如何在python中优化大型列表的过滤?

时间:2014-06-04 10:34:03

标签: python list filter

我有一个400万行的csv。对于每一行,我采用前面的所有行,我根据当前行的多个条件对它们进行过滤,并创建一些统计信息。总共需要花费太多时间,所以我试图找到一种加速它的方法。所以我介于以下几个方面:

  1. 一个sqlite3数据库
  2. 使用pandas
  3. 将itetools.ifilter与csv文件一起使用
  4. 以下是我的实际代码,使用如下所述的for循环:

     # -*- coding: utf-8 -*-
    
    import csv
    import numpy as np
    import time
    import itertools
    
    
    # Functions
    
    def get_shmeio_stats(data, reference_list):
        shmeio_stats = '-'
        if data:
            tally = (data.count(i) for i in reference_list)
            shmeio_stats = '-'.join(map(str, tally))
        else:
            shmeio_stats ='-'
    
        if shmeio_stats == '0-0-0':
                    shmeio_stats ='-'
        return shmeio_stats
    
    
    bet365_data_stats = []
    shmeia_list = ['1', 'x', '2']
    with open('BET365.csv', 'rb') as f:
        bet365_data = csv.reader(f)
        bet365_matches = list(bet365_data)[1:]
    
        start = time.time()
        for index, each_match in enumerate(bet365_matches):
            print index,
            start_each = time.time()
            id = index
    #             print index
            protathlima, xronia, match_date, home, odd_1, odd_x, odd_2, away, score, score_1, score_2, simeio, favori, under_over = each_match
            previous_matches = bet365_matches[:index]
    
            home_1, home_x, home_2 = [], [], [] # home_1, home_x, home_2
            away_1, away_x, away_2 = [], [], [] # away_1, away_x, away_2
            home_all_yrs_protathlima, away_all_yrs_protathlima = [], [] # home_all_yrs_protathlima, away_all_yrs_protathlima
            home_forma_last_6_home, away_forma_last_6_away = [], [] # home_forma_last_6_home, away_forma_last_6_away
            home_forma_last_6_home_away, away_forma_last_6_home_away = [], [] # home_forma_last_6_home_away, away_forma_last_6_home_away
            akrivis_protathlima, akrivis_genika = [], [] # akrivis_protathlima, akrivis_genika
            mesos_oros_goal_home_last_6_home, mesos_oros_goal_away_last_6_away = [], [] # mesos_oros_goal_home_last_6_home, mesos_oros_goal_away_last_6_away
    
            for each_item in previous_matches:
                if each_item[3] == home:
    
                    # home_1, home_x, home_2
                    if each_item[4] == odd_1:
                        home_1.append(each_item[11])

待办任务: 请更新这篇关于列表过滤的帖子：从“# Functions”开始，一直到“i in reference_list)”为止，把这一段重新写出，并将其中的“reference_list”一律改为“choices”。

已知信息:
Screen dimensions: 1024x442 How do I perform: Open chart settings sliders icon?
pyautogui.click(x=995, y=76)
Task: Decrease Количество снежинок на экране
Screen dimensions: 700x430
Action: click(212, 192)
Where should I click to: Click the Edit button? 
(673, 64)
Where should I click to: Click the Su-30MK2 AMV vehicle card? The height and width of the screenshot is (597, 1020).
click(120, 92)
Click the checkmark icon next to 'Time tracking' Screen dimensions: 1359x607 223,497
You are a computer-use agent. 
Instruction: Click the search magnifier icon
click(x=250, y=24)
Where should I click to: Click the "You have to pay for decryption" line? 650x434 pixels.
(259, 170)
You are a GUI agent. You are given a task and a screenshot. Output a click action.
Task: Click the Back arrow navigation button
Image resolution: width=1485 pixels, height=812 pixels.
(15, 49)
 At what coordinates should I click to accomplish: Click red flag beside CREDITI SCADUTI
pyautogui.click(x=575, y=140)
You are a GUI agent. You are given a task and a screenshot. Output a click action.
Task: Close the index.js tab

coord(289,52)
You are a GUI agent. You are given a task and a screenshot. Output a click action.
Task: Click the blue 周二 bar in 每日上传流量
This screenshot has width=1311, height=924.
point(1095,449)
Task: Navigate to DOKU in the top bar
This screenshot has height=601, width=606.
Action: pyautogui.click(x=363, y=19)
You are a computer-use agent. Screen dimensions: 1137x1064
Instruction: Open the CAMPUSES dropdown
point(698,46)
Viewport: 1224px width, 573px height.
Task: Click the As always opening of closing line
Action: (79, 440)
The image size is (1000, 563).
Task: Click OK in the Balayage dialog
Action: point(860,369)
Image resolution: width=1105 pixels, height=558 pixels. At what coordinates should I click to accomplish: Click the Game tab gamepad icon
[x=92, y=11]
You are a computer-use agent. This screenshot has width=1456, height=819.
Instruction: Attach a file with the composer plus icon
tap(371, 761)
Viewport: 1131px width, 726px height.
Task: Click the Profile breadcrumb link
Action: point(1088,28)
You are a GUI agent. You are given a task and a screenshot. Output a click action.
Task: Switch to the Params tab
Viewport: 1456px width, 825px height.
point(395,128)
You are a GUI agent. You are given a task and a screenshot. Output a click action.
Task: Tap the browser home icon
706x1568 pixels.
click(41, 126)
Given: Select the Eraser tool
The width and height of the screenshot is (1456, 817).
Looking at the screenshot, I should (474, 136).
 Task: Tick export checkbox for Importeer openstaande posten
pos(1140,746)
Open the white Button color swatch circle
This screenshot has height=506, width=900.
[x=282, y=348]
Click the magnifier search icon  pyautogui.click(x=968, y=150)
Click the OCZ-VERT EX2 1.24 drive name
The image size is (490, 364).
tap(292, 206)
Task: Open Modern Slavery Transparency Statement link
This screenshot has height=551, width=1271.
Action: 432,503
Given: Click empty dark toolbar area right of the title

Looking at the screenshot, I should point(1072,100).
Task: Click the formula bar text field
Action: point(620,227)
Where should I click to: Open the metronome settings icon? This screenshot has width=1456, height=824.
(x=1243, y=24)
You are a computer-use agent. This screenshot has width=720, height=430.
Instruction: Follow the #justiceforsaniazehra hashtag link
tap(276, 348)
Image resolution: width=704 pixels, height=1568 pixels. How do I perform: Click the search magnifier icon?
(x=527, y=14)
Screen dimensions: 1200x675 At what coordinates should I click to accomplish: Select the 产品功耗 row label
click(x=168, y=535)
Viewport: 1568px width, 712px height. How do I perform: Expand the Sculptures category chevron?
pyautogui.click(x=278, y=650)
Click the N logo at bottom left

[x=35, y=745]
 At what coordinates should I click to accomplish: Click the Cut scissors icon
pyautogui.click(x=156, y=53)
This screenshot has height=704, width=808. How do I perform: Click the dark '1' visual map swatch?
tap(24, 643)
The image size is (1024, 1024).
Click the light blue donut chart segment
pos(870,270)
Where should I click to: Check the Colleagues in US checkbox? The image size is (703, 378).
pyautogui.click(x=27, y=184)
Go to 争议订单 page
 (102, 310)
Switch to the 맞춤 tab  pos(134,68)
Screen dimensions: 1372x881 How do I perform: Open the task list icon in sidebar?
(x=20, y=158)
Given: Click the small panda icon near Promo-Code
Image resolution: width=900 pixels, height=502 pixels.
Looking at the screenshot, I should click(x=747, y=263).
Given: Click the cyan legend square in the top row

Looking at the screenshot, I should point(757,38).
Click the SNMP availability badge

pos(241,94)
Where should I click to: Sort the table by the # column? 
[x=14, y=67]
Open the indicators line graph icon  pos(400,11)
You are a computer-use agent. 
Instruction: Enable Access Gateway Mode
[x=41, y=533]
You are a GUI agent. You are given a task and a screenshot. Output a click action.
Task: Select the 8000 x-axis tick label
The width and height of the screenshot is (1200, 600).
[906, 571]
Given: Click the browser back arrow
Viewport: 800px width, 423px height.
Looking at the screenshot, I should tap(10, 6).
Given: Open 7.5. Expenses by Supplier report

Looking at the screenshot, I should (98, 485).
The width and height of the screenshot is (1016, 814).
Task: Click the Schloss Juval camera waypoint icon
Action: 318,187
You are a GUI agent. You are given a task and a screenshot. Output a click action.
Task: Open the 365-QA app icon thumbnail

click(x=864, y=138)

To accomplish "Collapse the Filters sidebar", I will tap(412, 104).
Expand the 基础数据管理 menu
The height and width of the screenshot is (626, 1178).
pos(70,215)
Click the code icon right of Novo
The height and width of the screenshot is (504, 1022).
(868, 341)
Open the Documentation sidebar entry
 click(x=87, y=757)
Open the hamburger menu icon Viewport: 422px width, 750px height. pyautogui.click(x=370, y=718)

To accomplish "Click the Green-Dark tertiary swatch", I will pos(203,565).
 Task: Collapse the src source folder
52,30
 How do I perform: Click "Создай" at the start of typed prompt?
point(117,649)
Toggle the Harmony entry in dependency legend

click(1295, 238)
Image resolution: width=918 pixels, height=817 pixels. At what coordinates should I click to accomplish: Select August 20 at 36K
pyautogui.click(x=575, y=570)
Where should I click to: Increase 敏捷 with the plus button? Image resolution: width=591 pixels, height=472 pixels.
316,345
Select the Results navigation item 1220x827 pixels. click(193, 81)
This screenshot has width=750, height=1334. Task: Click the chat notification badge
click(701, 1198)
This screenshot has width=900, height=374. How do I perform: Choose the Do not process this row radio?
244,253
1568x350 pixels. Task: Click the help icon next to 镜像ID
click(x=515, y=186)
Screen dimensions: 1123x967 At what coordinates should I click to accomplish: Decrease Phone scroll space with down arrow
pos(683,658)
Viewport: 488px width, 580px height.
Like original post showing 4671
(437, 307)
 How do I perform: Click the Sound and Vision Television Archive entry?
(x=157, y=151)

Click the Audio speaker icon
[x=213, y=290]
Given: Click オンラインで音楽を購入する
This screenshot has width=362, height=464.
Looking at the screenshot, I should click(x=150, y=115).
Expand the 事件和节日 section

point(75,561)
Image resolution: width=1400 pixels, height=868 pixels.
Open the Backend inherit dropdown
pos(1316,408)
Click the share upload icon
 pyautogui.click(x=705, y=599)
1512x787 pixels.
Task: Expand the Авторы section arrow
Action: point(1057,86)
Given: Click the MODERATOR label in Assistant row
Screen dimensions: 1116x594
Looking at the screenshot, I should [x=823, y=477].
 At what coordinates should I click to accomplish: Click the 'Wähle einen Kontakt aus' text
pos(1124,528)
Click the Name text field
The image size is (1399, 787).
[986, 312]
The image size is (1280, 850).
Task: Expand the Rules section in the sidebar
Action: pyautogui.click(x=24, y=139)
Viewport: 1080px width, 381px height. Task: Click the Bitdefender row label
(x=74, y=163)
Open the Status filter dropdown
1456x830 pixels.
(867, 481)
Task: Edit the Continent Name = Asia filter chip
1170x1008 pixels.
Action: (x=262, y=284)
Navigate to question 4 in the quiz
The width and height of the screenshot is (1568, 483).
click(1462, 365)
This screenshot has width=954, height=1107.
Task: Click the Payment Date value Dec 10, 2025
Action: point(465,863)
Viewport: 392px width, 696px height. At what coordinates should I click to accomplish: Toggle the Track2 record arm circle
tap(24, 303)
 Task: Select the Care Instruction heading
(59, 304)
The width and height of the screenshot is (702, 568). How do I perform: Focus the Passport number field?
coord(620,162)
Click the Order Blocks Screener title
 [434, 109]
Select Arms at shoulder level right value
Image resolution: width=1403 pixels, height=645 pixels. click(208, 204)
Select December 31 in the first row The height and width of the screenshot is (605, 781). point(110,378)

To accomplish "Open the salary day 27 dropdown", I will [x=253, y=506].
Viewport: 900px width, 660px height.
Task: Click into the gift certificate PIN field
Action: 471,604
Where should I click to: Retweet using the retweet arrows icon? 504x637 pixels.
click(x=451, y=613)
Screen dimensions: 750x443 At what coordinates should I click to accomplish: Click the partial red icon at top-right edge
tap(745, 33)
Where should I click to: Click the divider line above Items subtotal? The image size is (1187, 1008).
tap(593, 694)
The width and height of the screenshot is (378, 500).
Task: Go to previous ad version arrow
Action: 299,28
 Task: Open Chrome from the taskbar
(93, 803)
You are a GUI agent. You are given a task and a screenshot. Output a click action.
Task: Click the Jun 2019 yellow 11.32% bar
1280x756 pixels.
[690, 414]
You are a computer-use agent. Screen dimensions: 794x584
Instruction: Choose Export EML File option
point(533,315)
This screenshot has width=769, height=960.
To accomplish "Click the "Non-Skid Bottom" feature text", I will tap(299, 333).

问题解答:
# Functions
    
    def get_shmeio_stats(data, choices):
        shmeio_stats = '-'
        if data:
            tally = (data.count(i) for i in choices)